Lolohea has spent more time on the field than any other outside linebacker and was the most productive of a quiet group in this game, collecting 4 of the team’s 11 pressures. Unfortunately for Lolohea and the rest of the defense, Bo Nix was clinical when pressured, completing 5 of 7 passes for 101 yards and a TD.

Linebacker: Easton Mascarenas-Arnold (69), Calvin Hart Jr. (57), Melvin Jordan IV (15), Michael Erhart (2)

As referenced earlier the Beaver’s didn't miss many tackles but struggled to bring down the ballcarrier without allowing an extra 4 yards. The bigger issue for the inside backers was the passing game. Bo Nix was 14 for 17 for 190 yards on short and intermediate throws inside the numbers.

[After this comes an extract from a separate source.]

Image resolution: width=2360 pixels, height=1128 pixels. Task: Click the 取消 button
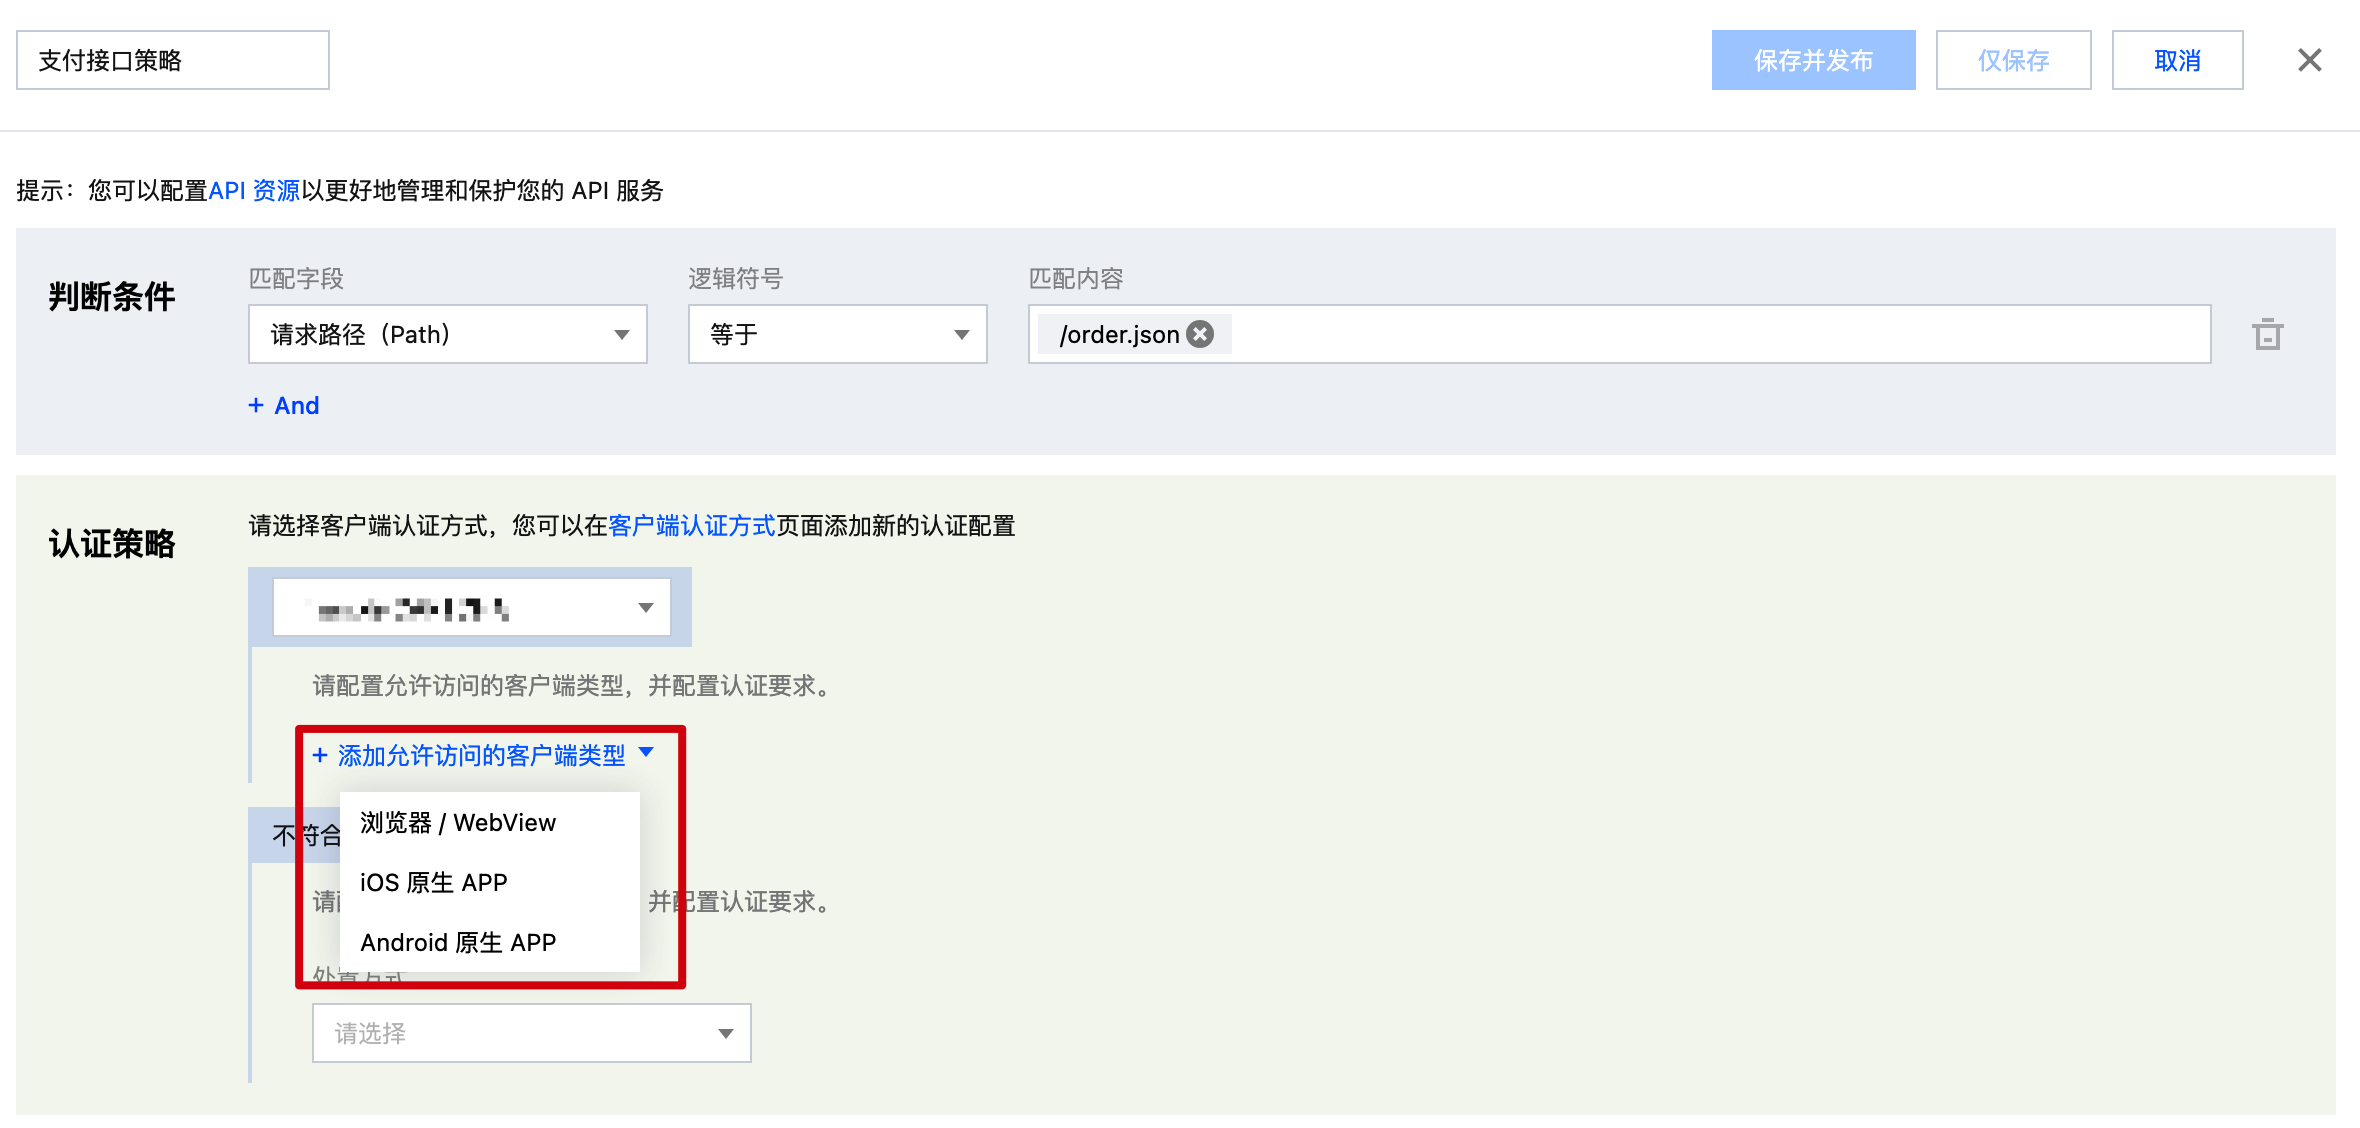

Cornerback: Ryan Cooper Jr. (66), Jermod McCoy (46), Andre Jordan Jr. (41), Jaden Robinson (15), Josiah Johnson (10), Noble Thomas (5)

Tons of credit go out to Jaden Robinson, who started the game and tried to give it a go but couldn't hold up. That left the freshman McCoy and Jordan Jr., along with Cooper Jr. to shoulder the pass coverage responsibilities. They did the best they could, but the off coverage being played to limit explosive throws left plenty of room for Nix and his receivers to pick the coverage apart.

The most backbreaking single play in the game was a 41-yard TD pass with 8 seconds left in the half that flipped the game from a one score affair with the Beavers getting the ball back with a chance to tie, to 21-7. Cooper Jr. was in coverage on the play and missed the tackle to keep Franklin in-bounds and limit the Ducks to a field goal.

Safety: Kitan Oladapo (69), Jack Kane (68)

Akili Arnold was unable to go for this game, which put Kane in a full-time role. He missed two tackles but was otherwise effective and frequently in the middle of the action. Much of what was said about the corners can be said about the safeties as well. Each of the safeties had a pass breakup (McCoy was responsible for the only other put together by OSU), but otherwise allowed 6 catches on 7 targets.